Records for the task:
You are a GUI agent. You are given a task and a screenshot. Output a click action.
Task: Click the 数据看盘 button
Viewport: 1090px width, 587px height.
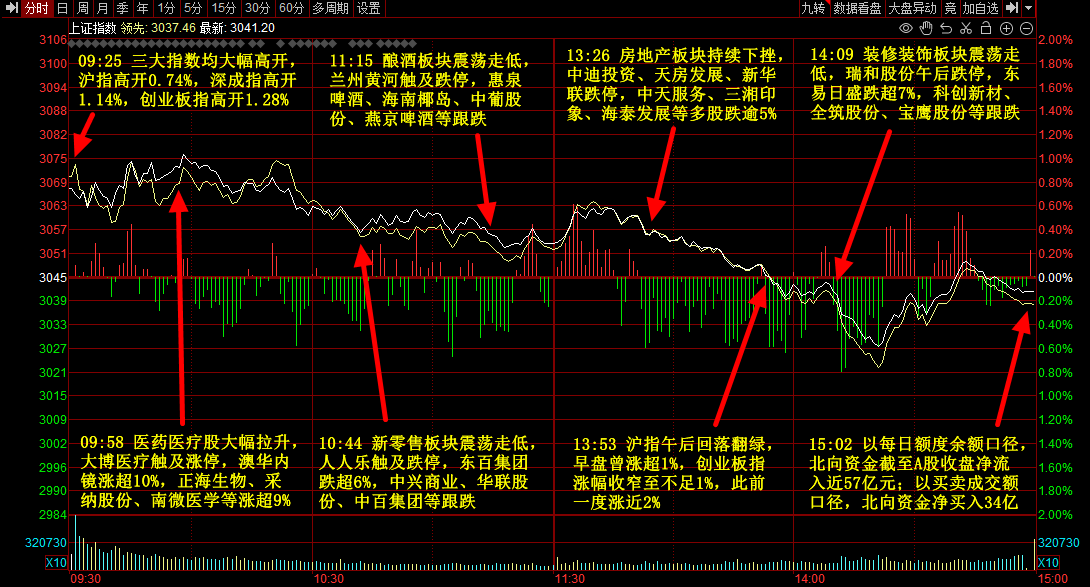(x=857, y=8)
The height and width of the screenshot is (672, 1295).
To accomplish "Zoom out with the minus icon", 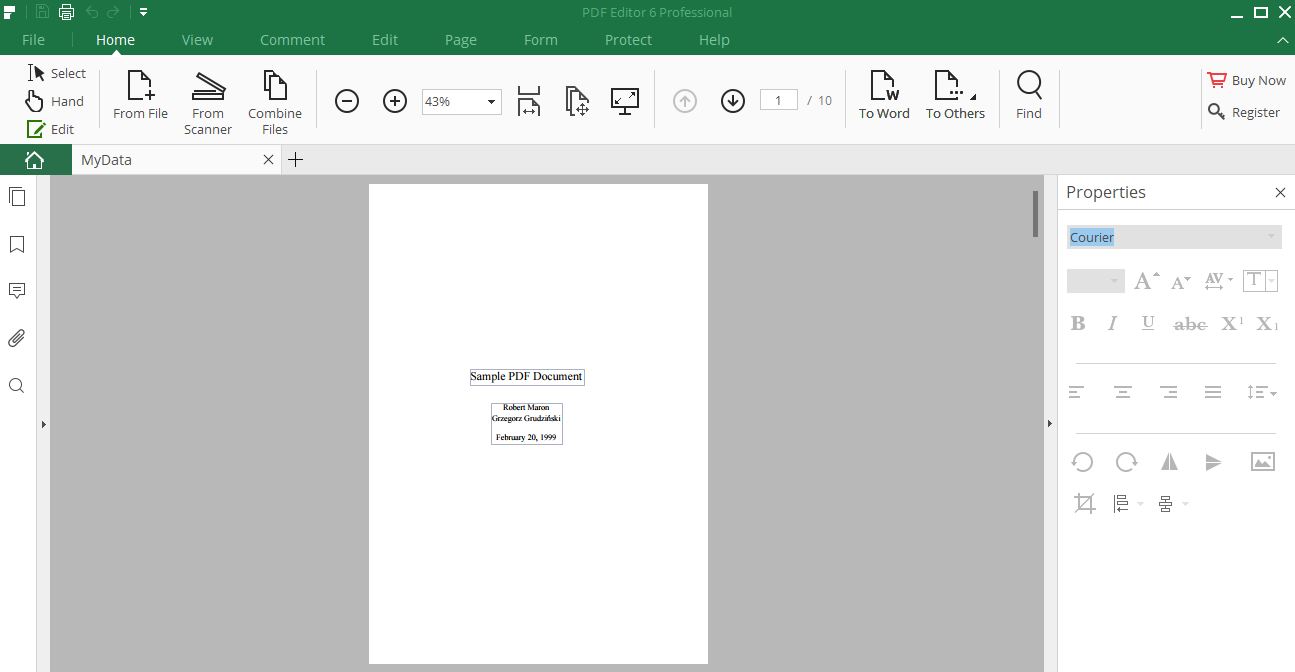I will (x=347, y=100).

Exercise objective:
Reproduce the entries from the beginning through the line containing "(x=857, y=8)", inclusive, but swap every occurrence of "screenshot" for "screen capture" and keep everything else unchanged. Omit the pictures from your answer.

Full response:
You are a GUI agent. You are given a task and a screen capture. Output a click action.
Task: Click the 数据看盘 button
Viewport: 1090px width, 587px height.
(x=857, y=8)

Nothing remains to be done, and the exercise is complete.